Gerando impactos, desviando a função social da mídia, que deveria contribuir para o desenvolvimento crítico e cultural da população. Podendo gerar dessensibilização à violência, medo e até reforçar estigmas sociais, além de contrariar o Estatuto da Criança e do Adolescente (ECA).
Casos famosos que feriram esses artigos:
1. Caso Eloá (2008)
Violação: A mídia, especialmente a TV, manteve contato direto com o sequestrador durante o cárcere, interferindo na ação policial.
Artigos violados:
Artigo I: Compromisso com a verdade e interesse público.
Artigo IV: Respeito aos direitos humanos e à dignidade da pessoa.
Consequência: A exposição midiática foi considerada um fator que agravou o desfecho trágico do sequestro.
2. Caso Isabella Nardoni (2008)
Resumo: Menina de 5 anos foi jogada do sexto andar; os pais foram condenados.
Violação ética: A cobertura foi marcada por julgamentos antecipados, especulações e exposição da criança e da família.
Artigos violados: I e IV — desrespeito à presunção de inocência e à dignidade da vítima.

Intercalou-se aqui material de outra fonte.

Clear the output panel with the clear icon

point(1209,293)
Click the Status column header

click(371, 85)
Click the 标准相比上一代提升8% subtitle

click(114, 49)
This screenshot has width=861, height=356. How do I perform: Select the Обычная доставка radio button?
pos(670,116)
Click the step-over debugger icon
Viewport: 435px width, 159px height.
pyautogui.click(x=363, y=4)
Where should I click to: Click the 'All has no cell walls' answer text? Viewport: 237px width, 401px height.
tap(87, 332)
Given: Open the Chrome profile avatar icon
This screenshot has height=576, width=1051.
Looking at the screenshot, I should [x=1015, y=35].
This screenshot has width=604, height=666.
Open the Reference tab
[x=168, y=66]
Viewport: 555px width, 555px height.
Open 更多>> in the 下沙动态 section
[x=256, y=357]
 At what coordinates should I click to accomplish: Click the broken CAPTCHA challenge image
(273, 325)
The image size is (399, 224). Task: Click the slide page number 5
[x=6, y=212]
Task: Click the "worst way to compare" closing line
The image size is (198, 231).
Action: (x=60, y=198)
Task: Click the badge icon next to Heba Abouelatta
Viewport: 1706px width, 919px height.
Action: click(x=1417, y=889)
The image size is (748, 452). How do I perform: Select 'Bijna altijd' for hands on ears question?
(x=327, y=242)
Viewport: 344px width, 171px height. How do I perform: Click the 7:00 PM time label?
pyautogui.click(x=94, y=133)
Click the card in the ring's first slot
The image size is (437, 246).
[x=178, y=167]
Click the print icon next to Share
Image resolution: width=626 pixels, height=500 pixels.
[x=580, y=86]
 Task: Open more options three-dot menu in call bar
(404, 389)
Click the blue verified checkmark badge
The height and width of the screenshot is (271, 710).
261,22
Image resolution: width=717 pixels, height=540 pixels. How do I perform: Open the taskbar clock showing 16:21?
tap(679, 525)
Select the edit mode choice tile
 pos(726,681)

Com a rejeição da proposta, o debate revela um conflito entre dois princípios constitucionais: a liberdade de expressão e a proteção da infância. A questão permanece relevante para discussões sobre ética na mídia e responsabilidade social do jornalismo, levantando outro questionamento: até que ponto pode chegar às emissoras para se sustentarem de violência?